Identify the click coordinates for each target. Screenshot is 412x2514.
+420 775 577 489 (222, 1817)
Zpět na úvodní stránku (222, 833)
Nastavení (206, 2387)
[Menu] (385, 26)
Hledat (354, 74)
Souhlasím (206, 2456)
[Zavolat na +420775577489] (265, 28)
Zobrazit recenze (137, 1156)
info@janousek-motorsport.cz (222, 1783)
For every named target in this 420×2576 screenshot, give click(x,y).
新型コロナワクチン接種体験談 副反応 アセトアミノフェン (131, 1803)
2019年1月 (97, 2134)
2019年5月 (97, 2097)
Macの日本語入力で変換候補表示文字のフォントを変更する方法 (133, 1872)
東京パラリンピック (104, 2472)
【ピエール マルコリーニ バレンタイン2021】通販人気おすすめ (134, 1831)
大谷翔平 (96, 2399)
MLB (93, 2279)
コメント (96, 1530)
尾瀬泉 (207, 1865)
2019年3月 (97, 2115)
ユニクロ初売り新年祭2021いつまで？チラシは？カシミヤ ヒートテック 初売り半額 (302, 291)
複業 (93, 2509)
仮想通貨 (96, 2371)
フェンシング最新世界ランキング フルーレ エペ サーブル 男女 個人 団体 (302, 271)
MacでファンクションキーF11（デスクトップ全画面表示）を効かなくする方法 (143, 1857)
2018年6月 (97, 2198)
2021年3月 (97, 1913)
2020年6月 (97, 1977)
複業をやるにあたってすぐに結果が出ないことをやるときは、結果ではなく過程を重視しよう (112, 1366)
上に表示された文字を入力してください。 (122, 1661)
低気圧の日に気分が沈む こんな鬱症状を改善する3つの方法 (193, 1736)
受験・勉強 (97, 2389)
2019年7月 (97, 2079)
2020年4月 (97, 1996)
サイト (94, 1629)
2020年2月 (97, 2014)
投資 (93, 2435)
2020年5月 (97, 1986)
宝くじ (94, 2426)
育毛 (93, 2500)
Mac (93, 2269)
◇ ◇ ◇ ◇ ◇
Required action:
Show every line above where "click" is found.

Response for this exercise:
Identify the click coordinates for each target. Screenshot is 412x2514.
For every named target in this 420×2576 screenshot, give click(x,y).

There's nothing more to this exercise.